In Talking Data, we delve into the rapidly evolving worlds of Natural Language Processing and Generation. Text data is proliferating at a staggering rate, and only advanced coding languages like Python and R will be able to pull insights out of these datasets at scale.

As the title suggests, in this article we’ll explore best practices in natural language processing (NLP). To do this, we’ll use machine learning (ML) algorithms, which are based on concepts of linear algebra and statistics. These best practices will help us address a common question: “How do we represent text for machine learning systems?”

packages-CTA-banners_Cloud-Data-Teams

Text preprocessing

Understanding the real meaning of words by analyzing the context of the surrounding text is called semantic analysis. One of the first things you have to do for semantic analysis for an NLP project is text preprocessing. This is a vital practice in NLP and makes data more understandable for the algorithms. To understand text preprocessing, let’s use a common natural language processing task, sentiment analysis, as an example.

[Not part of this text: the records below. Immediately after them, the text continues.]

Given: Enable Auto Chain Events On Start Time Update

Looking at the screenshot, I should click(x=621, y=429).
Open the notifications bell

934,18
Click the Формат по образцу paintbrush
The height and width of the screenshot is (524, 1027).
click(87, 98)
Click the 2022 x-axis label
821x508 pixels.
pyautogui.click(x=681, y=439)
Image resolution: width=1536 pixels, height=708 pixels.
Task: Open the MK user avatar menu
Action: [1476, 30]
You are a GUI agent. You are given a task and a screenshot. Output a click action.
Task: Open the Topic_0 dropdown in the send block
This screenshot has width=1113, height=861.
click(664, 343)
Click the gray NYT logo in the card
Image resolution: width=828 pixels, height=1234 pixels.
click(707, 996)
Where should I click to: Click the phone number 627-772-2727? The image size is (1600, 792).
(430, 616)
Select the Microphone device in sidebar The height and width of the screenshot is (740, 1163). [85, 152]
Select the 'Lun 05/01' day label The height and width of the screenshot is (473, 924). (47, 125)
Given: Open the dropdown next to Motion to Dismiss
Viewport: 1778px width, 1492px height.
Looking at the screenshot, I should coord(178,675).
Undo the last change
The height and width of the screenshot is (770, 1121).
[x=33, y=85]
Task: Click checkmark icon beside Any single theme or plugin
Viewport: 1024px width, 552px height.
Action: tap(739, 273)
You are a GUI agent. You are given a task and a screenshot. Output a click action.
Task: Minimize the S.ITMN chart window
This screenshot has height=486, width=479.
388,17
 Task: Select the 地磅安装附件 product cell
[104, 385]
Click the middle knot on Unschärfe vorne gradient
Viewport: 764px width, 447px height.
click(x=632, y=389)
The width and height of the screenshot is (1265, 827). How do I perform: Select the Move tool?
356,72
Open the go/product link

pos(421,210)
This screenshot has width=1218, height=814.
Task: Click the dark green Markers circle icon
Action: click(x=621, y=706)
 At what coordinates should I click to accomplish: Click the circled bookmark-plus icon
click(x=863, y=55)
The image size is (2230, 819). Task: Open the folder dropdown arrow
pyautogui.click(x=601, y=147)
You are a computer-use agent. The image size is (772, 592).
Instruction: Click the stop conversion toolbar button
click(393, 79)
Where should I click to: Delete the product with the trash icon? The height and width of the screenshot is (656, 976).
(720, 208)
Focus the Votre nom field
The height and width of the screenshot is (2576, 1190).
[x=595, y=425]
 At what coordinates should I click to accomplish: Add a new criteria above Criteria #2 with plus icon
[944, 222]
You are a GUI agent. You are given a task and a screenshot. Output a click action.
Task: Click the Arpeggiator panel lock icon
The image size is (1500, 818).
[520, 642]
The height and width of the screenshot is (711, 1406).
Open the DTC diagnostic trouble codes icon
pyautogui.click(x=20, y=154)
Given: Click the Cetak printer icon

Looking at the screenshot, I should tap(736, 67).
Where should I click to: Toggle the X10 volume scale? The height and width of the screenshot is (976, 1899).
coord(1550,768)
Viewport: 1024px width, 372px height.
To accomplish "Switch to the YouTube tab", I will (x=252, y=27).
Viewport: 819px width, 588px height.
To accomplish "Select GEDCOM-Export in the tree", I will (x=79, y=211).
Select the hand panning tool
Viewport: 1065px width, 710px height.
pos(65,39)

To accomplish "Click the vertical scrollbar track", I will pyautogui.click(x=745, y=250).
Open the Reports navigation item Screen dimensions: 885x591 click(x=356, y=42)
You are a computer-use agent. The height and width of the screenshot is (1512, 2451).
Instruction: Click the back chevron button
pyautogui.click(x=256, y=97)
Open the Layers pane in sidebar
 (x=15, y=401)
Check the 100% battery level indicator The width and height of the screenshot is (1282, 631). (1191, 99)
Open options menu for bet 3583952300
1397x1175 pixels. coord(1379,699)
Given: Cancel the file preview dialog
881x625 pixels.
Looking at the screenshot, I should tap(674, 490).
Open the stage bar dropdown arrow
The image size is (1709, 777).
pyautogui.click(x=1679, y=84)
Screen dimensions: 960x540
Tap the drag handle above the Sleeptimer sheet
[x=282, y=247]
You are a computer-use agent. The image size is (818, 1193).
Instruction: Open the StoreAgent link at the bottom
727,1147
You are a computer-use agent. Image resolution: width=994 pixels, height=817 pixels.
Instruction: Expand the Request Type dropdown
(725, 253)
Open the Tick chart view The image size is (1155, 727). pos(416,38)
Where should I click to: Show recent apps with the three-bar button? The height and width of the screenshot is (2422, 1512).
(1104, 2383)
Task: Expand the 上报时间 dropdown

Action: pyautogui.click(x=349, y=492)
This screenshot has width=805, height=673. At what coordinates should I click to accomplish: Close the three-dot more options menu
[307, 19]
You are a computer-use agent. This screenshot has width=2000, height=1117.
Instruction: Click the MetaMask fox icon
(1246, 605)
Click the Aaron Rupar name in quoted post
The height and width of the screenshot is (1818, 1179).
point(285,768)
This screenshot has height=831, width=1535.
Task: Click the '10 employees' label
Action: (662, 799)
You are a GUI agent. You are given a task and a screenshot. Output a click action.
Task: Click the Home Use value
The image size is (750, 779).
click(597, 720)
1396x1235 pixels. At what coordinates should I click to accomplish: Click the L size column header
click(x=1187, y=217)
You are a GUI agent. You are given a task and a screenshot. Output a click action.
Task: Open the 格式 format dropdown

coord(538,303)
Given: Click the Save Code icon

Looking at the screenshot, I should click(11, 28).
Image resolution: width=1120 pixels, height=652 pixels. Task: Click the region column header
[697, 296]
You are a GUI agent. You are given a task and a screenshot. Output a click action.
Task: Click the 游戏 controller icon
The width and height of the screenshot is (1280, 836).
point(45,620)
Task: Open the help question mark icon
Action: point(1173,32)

Sentiment analysis has many applications, and it’s something we do as humans without really thinking. For instance: When customers write product reviews, a human reader can easily identify whether a given review is positive or negative. For computers, this process is much more complicated, so preprocessing steps are essential to get clean data.

Let take a sample review posted for a product from https://www.fakereviewsite.com: 

https://www.fakereviewsite.com Can’t do sugar.  Have tried scores of SF Syrups.  NONE of them can touch the excellence of this product.<br /><br />Thick, delicious.  Perfect.  3 ingredients: Water, Maltitol, Natural Maple Flavor.  PERIOD.  No chemicals.  No garbage.<br /><br/> Unbelievably delicious…<br /><br /> Can you tell I like it? 🙂

Preprocessing works like this:

1. Begin by removing the URLs and HTML tags

URLs like https://www.fakereviewsite.com in above example and HTML tags like <br /> <br /> don’t add any value to the review text. Think of this as doing “noise removal” for a piece of recorded audio.

Sample code:

text_review = re.sub(r"http\S+", "", text_review)
text = BeautifulSoup(text_review, 'lxml').get_text()

Output:

Can’t do sugar.  Have tried scores of SF Syrups.  NONE of them can touch the excellence of this product.Thick, delicious.  Perfect.  3 ingredients: Water, Maltitol, Natural Maple Flavor.  PERIOD.  No chemicals.  No garbage. Unbelievably delicious… Can you tell I like it? 🙂

2. Expand the contractions (text standardization)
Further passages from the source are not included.